** Given text **
■ ■ ■ ■ ■
Somewhere in his great chronicle of the poor, The Grapes of Wrath, John Steinbeck has his character Tom Joad say in a moment of despair, 'We take a beatin' all the time.' Ma Joad tells him: ‘Why, Tom, we're the people that live. They ain't gonna wipe us out. Why, we're the people - we go on. Don' you fret none’.
My family, on both sides, took many a beating. My maternal grandmother lost her first husband in the Boer War, her second at the Somme, and her only son in the bombing of Coventry. At the end of her life my father’s mother was working 12, sometimes 14, hours a day for a pittance. My father’s long, hard working life brought him little reward, and he was a wholly undeserving victim of disrespectful and often callous treatment on the part of his employers. It’s hard not to fret. Ma Joad is right, though. To fret in adversity is futile. We need to respond to poverty and its attendant calamities far more purposefully: with anger, determination and egalitarian values on which we are prepared to act. Having told Tom not to fret, Ma Joad adds: ‘A different time's comin'. But only if we make it happen.
■ ■ ■ ■ ■
** Requirements **
(a) In the passage on poverty and The Grapes of Wrath, which three people did the maternal grandmother lose, and in what event was each lost?
(b) In the passage on poverty and The Grapes of Wrath, how many hours a day was the father's mother working at the end of her life?
(c) Carry on the passage on poverty and The Grapes of Wrath from its final sentence.

** Data segment **
■ ■ ■ ■ ■
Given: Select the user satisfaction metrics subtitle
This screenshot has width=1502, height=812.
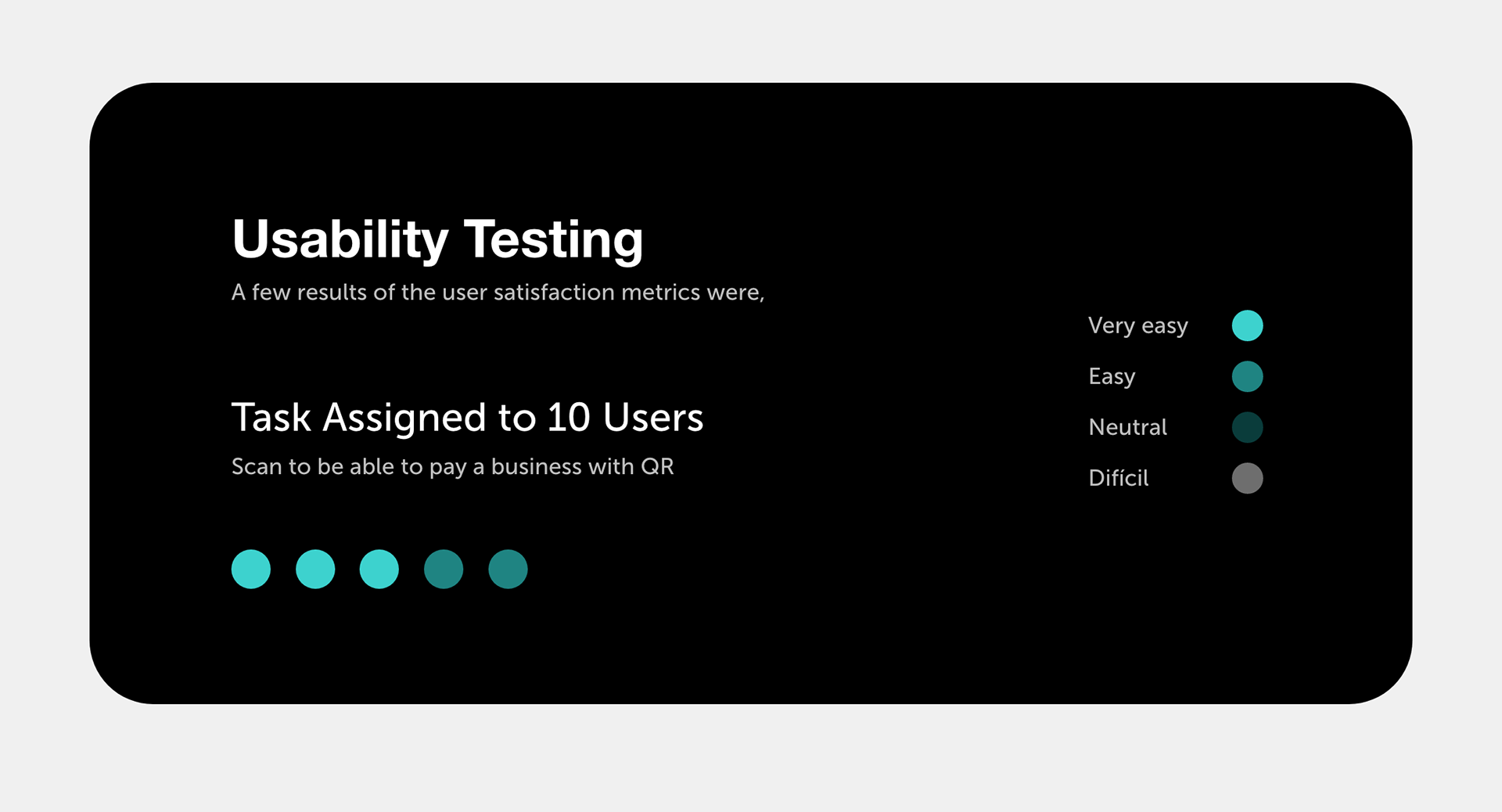Looking at the screenshot, I should coord(498,293).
■ ■ ■ ■ ■
** Final answers **
(a)
Her first husband, in the Boer War
Her second husband, at the Somme
Her only son, in the bombing of Coventry

(b) 12, sometimes 14, hours a day.

(c)
This is the story of my father’s life, and the lives of those closest to him. Much of it speaks for itself; the hardship and injustice are self-evident. But I will not avoid the politics of it. Ma Joad’s ‘they’ who ‘ain’t gonna wipe us out’ are the capitalists, landowners and bankers, and the politicians who serve their interests. They may not wipe us out but they keep us down. They diminish our lives. We need to work towards a new society which has no place for them.
My father was never destitute, but he was a man who needed courage and perseverance to live the life he inherited. He was born in 1875, the youngest of twelve children—all of whom survived— in a farm labourer’s cottage in County Antrim.
He started school at the age of five and left when he was eight, able to read well but still struggling to write—a handicap that was to remain with him for the rest of his life. Even in his later years he laboured to compose a letter, not because he had trouble knowing what to write but because he lacked confidence in forming the words on paper. Eight-year-old Danny was hired out to a farmer who needed a boy, and thus he began a working life which was to continue almost unbroken until his death at the age of 76. He never retired.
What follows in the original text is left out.